The fund was inspired by McKinsey research which found quantum computing could help develop climate technology that could mitigate carbon on the order of 7 gigatons per year by 2035.
World Fund believes quantum’s ability to simulate real situations better than current supercomputers will contribute to this and IQM already has a couple of study projects in the sustainability space such as carbon capture, Hassel adds.
In this instance, the quantum computers are mostly there for material and chemistry research- enabling a better membrane for carbon capture. IQM’s computers are also working on drug development too, something quantum is coming into play more.
Algorithmiq – the software
Helsinki-based scaleup, Algorithmiq claims to harnesses quantum computing to solve complex issues in life sciences.
It claims to leverage the potential of quantum software so that new drugs can be discovered, invented, and brought to market efficiently and cost-effectively.
It has already worked with AstraZeneca and IBM and has a continuous flow of research in medical discoveries such as X-rays, scar tissue, and many other drug discoveries.

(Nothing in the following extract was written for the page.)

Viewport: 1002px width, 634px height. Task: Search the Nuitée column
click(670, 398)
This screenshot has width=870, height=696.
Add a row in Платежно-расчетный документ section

More recently, Algorithmiq’s team secured $4.25 million from investor Wellcome Leap to design new drug interactions in cancer prevention and treatment, alongside partners IBM and medical centre Cleveland Clinic.
When IBM’s supercomputer was first deployed at the clinic last March, IBM’s CEO said that it would enable researchers to “explore and uncover new scientific advancements in biomedical research.”
Currently, IBM and Algorithmiq are working hard on ensuring quantum computers can scale without error, and its most recent achievement was the ability to run faultless experiments with minimal noise, a dominant issue in quantum devices.
“I’ve dedicated over 20 years of my life to the study of noisy quantum systems, as a professor, and I never thought this type of experiment would be possible so soon,” enthused Algoirthmiq’s CEO, Sabrina Maniscalco.
“Needless to say, I’m extremely excited about the goals we’ve set ourselves for 2024.”